Anna Chen's radio feature on Chinese humour - Found in Translation - aired yesterday on BBC Radio 4.
Anna talks to American Chinese comic Joe Wong, British academics Dr Ashley Thorpe and Dr Hwee-San-Tan as well as Beijing comic who is still practising the ancient art of cross-talk (xiangsheng). Cross-talk, word play and punning is very interesting - a kind of triple entendre comedy threat!
In fact when I was learning Mandarin this is one of the things that I found really difficult - ideograms/characters will have more than one meaning and the same phonetic sound can have a totally different meaning when given a very slight tonal difference. Aiya! My brain hurts just thinking about it again. My Mandarin never did get past more than menu items and basics (I am ashamed to admit).
When I think of 'Chinese humour' I think more of Cantonese Hong Kong humour and the slap stick comedy found in movies such as Aces Go Places. I also think of Stephen Chow and all of his great comedy films (God of Cookery is my personal favourite)and the Cantonese mo lei tau humour he employs. I had presumed this all stemmed from the theatre and Cantonese opera traditions (which in some ways are comparable to British music hall or American vaudeville satire and entendre).
Mainland Chinese comedy is a bit of an unknown territory and the programme does explore this a little. It seems that the oral tradition of theatre and storytelling were also important. Politics and the Cultural Revolution have meant that comedy in mainland China has not developed in the same way as in Hong Kong. The feature suggests that perhaps because of censorship the traditional method of cross-talk is being favoured to allow comics to joke freely and satirise politics today.
With regards to Chinese mainland cinema I really need to see When the Bullets Fly which is apparently full of cross-talk.

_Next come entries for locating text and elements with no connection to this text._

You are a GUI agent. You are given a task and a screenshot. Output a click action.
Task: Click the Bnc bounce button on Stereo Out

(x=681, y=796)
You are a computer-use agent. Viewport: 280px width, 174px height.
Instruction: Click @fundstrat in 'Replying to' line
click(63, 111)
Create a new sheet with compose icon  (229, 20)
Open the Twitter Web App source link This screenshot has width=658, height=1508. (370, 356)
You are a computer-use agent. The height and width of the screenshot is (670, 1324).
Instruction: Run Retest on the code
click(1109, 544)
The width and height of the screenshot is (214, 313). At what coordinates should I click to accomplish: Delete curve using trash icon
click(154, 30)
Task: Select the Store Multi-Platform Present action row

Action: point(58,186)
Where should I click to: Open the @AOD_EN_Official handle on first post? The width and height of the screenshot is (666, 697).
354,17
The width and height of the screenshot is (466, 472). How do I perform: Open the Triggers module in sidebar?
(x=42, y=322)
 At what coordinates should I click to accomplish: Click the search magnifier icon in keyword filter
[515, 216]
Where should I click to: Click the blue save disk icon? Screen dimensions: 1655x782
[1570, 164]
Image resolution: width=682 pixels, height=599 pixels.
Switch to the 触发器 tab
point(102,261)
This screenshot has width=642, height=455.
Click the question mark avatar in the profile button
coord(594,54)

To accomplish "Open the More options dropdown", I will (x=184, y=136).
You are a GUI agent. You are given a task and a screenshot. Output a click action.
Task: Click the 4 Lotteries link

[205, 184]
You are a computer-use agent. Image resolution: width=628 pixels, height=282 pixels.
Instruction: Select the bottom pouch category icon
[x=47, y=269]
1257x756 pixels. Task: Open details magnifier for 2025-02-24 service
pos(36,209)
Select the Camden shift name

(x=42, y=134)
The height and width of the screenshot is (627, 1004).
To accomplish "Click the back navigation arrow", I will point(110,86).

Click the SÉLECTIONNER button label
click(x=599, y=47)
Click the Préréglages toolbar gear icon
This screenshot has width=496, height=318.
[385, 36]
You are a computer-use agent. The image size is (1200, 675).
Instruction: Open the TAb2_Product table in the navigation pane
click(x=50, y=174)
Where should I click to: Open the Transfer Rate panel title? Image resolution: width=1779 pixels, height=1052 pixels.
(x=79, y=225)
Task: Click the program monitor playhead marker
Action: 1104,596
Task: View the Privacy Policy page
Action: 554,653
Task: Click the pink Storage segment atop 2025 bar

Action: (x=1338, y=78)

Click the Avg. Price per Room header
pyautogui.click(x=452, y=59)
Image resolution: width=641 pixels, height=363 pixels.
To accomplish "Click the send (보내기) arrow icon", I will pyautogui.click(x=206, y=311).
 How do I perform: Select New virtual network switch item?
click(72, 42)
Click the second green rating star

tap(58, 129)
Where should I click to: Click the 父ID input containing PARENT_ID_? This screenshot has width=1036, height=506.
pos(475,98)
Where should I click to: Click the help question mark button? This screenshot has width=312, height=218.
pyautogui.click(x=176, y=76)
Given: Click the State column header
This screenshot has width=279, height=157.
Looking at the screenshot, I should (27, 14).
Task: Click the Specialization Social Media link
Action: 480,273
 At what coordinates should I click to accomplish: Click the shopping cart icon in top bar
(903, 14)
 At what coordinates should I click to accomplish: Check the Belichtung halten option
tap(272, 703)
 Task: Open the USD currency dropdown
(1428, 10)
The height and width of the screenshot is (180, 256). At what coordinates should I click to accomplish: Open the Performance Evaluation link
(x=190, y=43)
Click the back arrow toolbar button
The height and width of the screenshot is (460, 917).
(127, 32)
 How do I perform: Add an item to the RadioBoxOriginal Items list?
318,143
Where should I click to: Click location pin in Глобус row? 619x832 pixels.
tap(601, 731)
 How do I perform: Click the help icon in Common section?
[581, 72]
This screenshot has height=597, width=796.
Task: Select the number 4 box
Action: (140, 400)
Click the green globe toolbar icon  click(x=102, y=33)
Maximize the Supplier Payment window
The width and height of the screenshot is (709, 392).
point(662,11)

I was also intrigued by Red Light Revolution - China's first and only sex shop comedy - which was shown at the Terracotta Film Festival earlier this year. Good news for all who missed it: those lovely people at Terracotta will be distributing it soon in the UK. Watch this space.
If you missed Anna's progamme do tune in via iplayer:
It will definitely get you thinking - and also has a nice little interview with British Chinese Elvis impersonator Paul Hyu.
Anna herself tried her hand at stand up comedy:
All in all an interesting feature which given it's brief time slot of 30mins goes some way to busting a few stereotypes and spring boarding the listener to explore the topic. I wish Radio 4 would use BBC 7 to allow for an extended version of features such as this which could go into more depth.